Das Bild thematisiert nun eben diese Grundkonstellation mit Christus, den man unschwer an seinem (bescheiden angelegten) Nimbus erkennt, aber auch an der charakteristischen, bis ins 19. Jahrhundert weiterwirkenden "nazarenischen" Physiognomie mit Bartkrause, elegant-schmalen Zügen und wallendem Haar. Doch auch die Hände sind sprechende Elemente, denn seine vorsichtig weisende, schönlinige, weißhäutige Hand opponiert zu der derben, gegerbten, knorrigen Hand des Pharisäers, der sich von rechts nähert. Christus trägt ein feines farbiges Gewand, der Pharisäer nur ein helles, weniger sorgsam gelegtes Gewand: Auch das ist Teil einer klaren Ausdifferenzierung der beiden Charaktere, die einer moralischen Abstufung dienen soll. Dieser Charakterisierung dient auch die Haltung beider Männer: Christus wirkt geschmeidig, offen und geradlinig, zugewandt und ehrlich. Der Pharisäer hingegen schleicht sich seitlich an, etwas geduckt von unten, verbirgt seine Augen, ja er ist - einem alten Klischee folgend - auch mit einer unvorteilhaften, abwertenden Hakennase versehen. Giorgio Vasari lobt dieses Werk und charakterisiert den Pharisäer als bäurischen Juden - ganz im Sinne der damaligen antisemitischen Klischees.

Dieses Gemälde entstand als Türfüllung für einen Kabinettschrank im Studierstübchen, in dem der Herzog Alfonso d'Este seine Medaillensammlung aufbewahrte: Damit wird einerseits der historische Bezug hergestellt, gleichsam ein geldgeschichtlicher Allgemein-Hintergrund, und andererseits wird auf die politische Relevanz von Münz- und Medaillenbildnissen verwiesen, da sie politischer Botschaftsträger des Territorialherrn sind und also - von Mensch zu Mensch stetig kursierend - seinen absoluten Herrschaftsanspruch artikulieren. Doch auch die Frömmigkeit des Herzogs und seine Gottergebenheit lassen sich aus dem Motiv ablesen, indem auch er sich hinter den Bibelspruch stellt, dass Gott und dem Kaiser jeweils das zugebilligt werden solle, das ihnen zustehe: eine durchaus politisch befriedende Botschaft!

Im angrenzenden Raum schuf Tizian im übrigen Amoretten und Putten, wie Giorgio Vasari berichtete: Der Auftraggeber war ganz offenkundig auch den weltlichen Freuden nicht abgeneigt. Dem Sujet unseres Bildes wandte Tizian sich viele Jahrzehnte später nochmals zu. Jenes Bild, das sich in der Londoner National Gallery befindet, zeigt allerdings einen Dritten im Hintergrund, der ganz zeitgenössisch gekleidet ist: Diese Gestalt dient der Vergegenwärtigung der Szene, der Verbindung über die Zeiten hinweg, also der Aktualisierung.

Das kompositorisch knappere Dresdner Bild wurde beim Ankauf der 100 Gemälde aus Modena 1745 - neben Correggios "Heiliger Nacht" - explizit im Vertrag aufgelistet: Die extrem hohe Wertschätzung kann sich kaum deutlicher ausdrücken.

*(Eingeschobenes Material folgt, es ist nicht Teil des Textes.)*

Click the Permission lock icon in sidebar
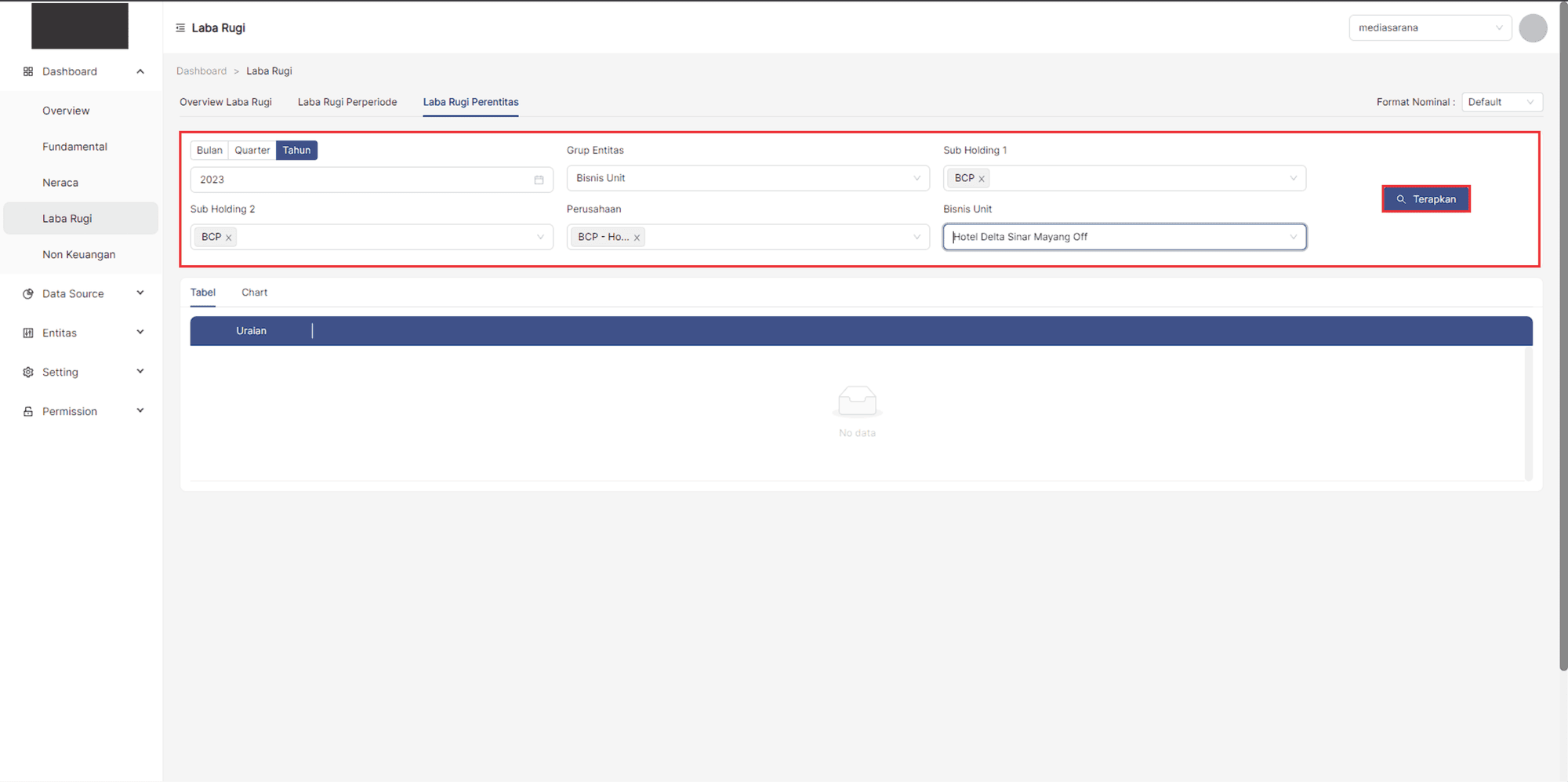click(28, 412)
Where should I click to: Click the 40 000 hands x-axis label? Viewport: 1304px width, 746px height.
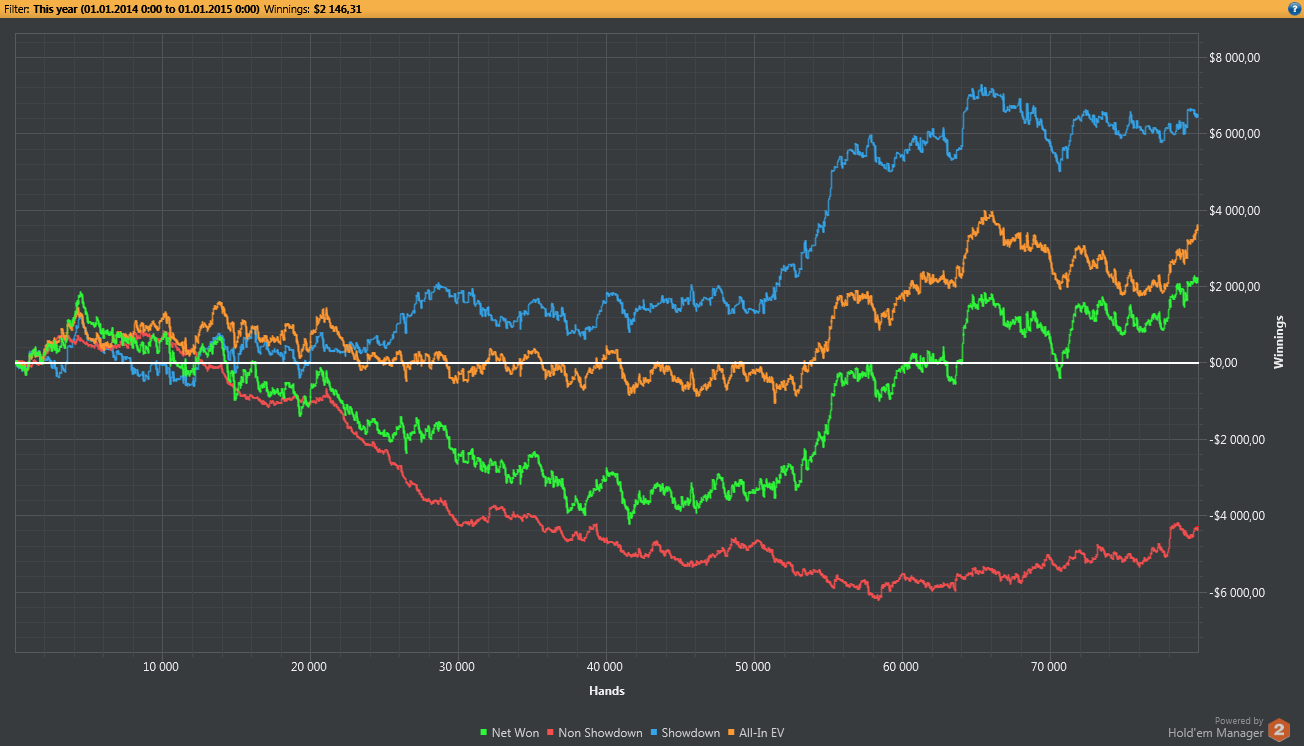pos(605,666)
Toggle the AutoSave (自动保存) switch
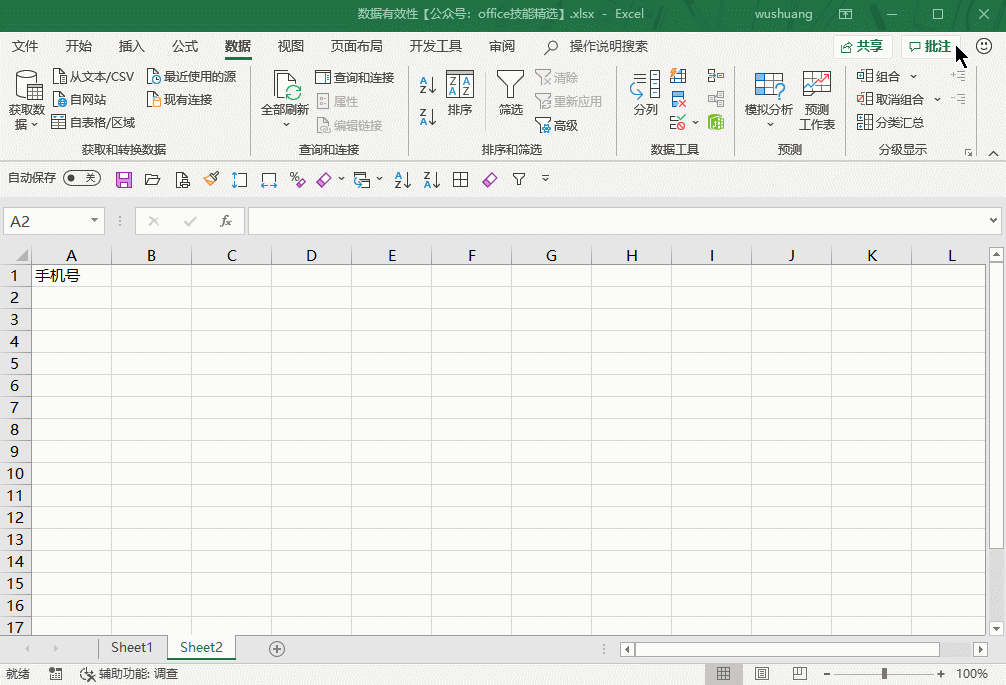 click(x=81, y=178)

Tizians weiterer und langer Lebensweg barg noch zahlreiche bedeutende Begegnungen, so trat er 1527 in engeren Austausch mit dem Dichter Pietro Aretino und kam er zwei Jahre später in Kontakt zum Kaiser Karl V., der ihm alsbald auch bedeutende Aufträge erteilte und ihn zum Grafen des Lateran adelte. 1548 und 1550 reiste er nach Augsburg zum Reichstag, 1554 entstanden mehrere Gemälde für Philipp II. von Habsburg mit mythologischen Sujets, ein Dutzend Jahre später besuchte ihn der legendäre Kunstschriftsteller und Maler Vasari im Atelier. Vasari sollte zum bedeutendsten zeitgenössischen Kritiker Tizians werden, denn er war ein leidenschaftlicher Verfechter eines Primats des Disegno, des Zeichnerischen, gegenüber dem Koloristischen. Doch gerade die malerischen Qualitäten und der enorme Sensus für Farbtöne und -klänge, die Tizian an den Tag gelegt hatten, war sein Erbe, auf das dann jüngere Künstler wie etwa Paris Bordone oder Peter Paul Rubens - beide sind ebenfalls in der Galerie reich vertreten - rekurrierten.